* **WHAT YOU NEED TO DO**: Print every one of the following items word for word, keeping their order and line breaks unchanged.

* **INPUT MATERIAL**:
<<<<
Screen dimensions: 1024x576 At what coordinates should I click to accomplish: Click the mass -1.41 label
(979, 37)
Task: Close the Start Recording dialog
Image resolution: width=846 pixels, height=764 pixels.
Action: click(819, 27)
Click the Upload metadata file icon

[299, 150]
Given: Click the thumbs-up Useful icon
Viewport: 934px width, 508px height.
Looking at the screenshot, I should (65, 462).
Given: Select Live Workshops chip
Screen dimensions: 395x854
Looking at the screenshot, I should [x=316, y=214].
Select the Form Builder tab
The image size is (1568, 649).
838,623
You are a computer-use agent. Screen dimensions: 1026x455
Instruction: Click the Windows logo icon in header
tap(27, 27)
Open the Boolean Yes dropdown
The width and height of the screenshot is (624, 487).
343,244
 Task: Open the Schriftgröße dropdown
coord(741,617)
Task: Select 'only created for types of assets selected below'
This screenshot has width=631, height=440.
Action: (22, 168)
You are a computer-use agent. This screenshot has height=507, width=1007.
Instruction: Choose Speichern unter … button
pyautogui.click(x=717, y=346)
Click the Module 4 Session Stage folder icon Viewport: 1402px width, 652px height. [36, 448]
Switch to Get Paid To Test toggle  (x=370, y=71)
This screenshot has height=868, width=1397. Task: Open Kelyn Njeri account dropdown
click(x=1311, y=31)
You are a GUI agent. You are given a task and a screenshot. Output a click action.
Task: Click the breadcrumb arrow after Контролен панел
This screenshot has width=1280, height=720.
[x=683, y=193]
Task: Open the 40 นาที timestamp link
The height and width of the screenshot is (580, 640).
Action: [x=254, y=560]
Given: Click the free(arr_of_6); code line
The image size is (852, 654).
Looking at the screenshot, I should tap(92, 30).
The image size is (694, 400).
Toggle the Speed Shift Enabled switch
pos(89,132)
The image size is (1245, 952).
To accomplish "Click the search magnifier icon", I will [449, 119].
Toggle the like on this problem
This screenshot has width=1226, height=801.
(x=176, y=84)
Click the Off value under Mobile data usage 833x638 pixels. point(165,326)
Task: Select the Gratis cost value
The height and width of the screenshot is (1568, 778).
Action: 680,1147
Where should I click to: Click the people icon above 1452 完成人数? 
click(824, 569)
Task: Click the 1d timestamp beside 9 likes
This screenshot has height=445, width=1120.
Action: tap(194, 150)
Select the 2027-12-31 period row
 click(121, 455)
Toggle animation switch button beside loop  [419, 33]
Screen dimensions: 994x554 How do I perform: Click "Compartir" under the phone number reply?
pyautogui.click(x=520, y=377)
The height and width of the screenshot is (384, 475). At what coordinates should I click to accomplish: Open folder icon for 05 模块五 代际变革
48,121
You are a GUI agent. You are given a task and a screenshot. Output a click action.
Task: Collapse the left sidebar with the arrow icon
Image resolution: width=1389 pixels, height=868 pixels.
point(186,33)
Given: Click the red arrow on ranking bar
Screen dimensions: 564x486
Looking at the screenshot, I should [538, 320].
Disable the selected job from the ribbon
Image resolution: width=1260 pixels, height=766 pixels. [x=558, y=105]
>>>>
* **SOLUTION TO THIS PROBLEM**:
Screen dimensions: 1024x576 At what coordinates should I click to accomplish: Click the mass -1.41 label
(979, 37)
Task: Close the Start Recording dialog
Image resolution: width=846 pixels, height=764 pixels.
Action: click(819, 27)
Click the Upload metadata file icon

[299, 150]
Given: Click the thumbs-up Useful icon
Viewport: 934px width, 508px height.
Looking at the screenshot, I should (65, 462).
Given: Select Live Workshops chip
Screen dimensions: 395x854
Looking at the screenshot, I should [x=316, y=214].
Select the Form Builder tab
The image size is (1568, 649).
838,623
You are a computer-use agent. Screen dimensions: 1026x455
Instruction: Click the Windows logo icon in header
tap(27, 27)
Open the Boolean Yes dropdown
The width and height of the screenshot is (624, 487).
343,244
 Task: Open the Schriftgröße dropdown
coord(741,617)
Task: Select 'only created for types of assets selected below'
This screenshot has width=631, height=440.
Action: (22, 168)
You are a computer-use agent. This screenshot has height=507, width=1007.
Instruction: Choose Speichern unter … button
pyautogui.click(x=717, y=346)
Click the Module 4 Session Stage folder icon Viewport: 1402px width, 652px height. [36, 448]
Switch to Get Paid To Test toggle  (x=370, y=71)
This screenshot has height=868, width=1397. Task: Open Kelyn Njeri account dropdown
click(x=1311, y=31)
You are a GUI agent. You are given a task and a screenshot. Output a click action.
Task: Click the breadcrumb arrow after Контролен панел
This screenshot has width=1280, height=720.
[x=683, y=193]
Task: Open the 40 นาที timestamp link
The height and width of the screenshot is (580, 640).
Action: [x=254, y=560]
Given: Click the free(arr_of_6); code line
The image size is (852, 654).
Looking at the screenshot, I should tap(92, 30).
The image size is (694, 400).
Toggle the Speed Shift Enabled switch
pos(89,132)
The image size is (1245, 952).
To accomplish "Click the search magnifier icon", I will [449, 119].
Toggle the like on this problem
This screenshot has width=1226, height=801.
(x=176, y=84)
Click the Off value under Mobile data usage 833x638 pixels. point(165,326)
Task: Select the Gratis cost value
The height and width of the screenshot is (1568, 778).
Action: 680,1147
Where should I click to: Click the people icon above 1452 完成人数? 
click(824, 569)
Task: Click the 1d timestamp beside 9 likes
This screenshot has height=445, width=1120.
Action: tap(194, 150)
Select the 2027-12-31 period row
 click(121, 455)
Toggle animation switch button beside loop  [419, 33]
Screen dimensions: 994x554 How do I perform: Click "Compartir" under the phone number reply?
pyautogui.click(x=520, y=377)
The height and width of the screenshot is (384, 475). At what coordinates should I click to accomplish: Open folder icon for 05 模块五 代际变革
48,121
You are a GUI agent. You are given a task and a screenshot. Output a click action.
Task: Collapse the left sidebar with the arrow icon
Image resolution: width=1389 pixels, height=868 pixels.
point(186,33)
Given: Click the red arrow on ranking bar
Screen dimensions: 564x486
Looking at the screenshot, I should [538, 320].
Disable the selected job from the ribbon
Image resolution: width=1260 pixels, height=766 pixels. [x=558, y=105]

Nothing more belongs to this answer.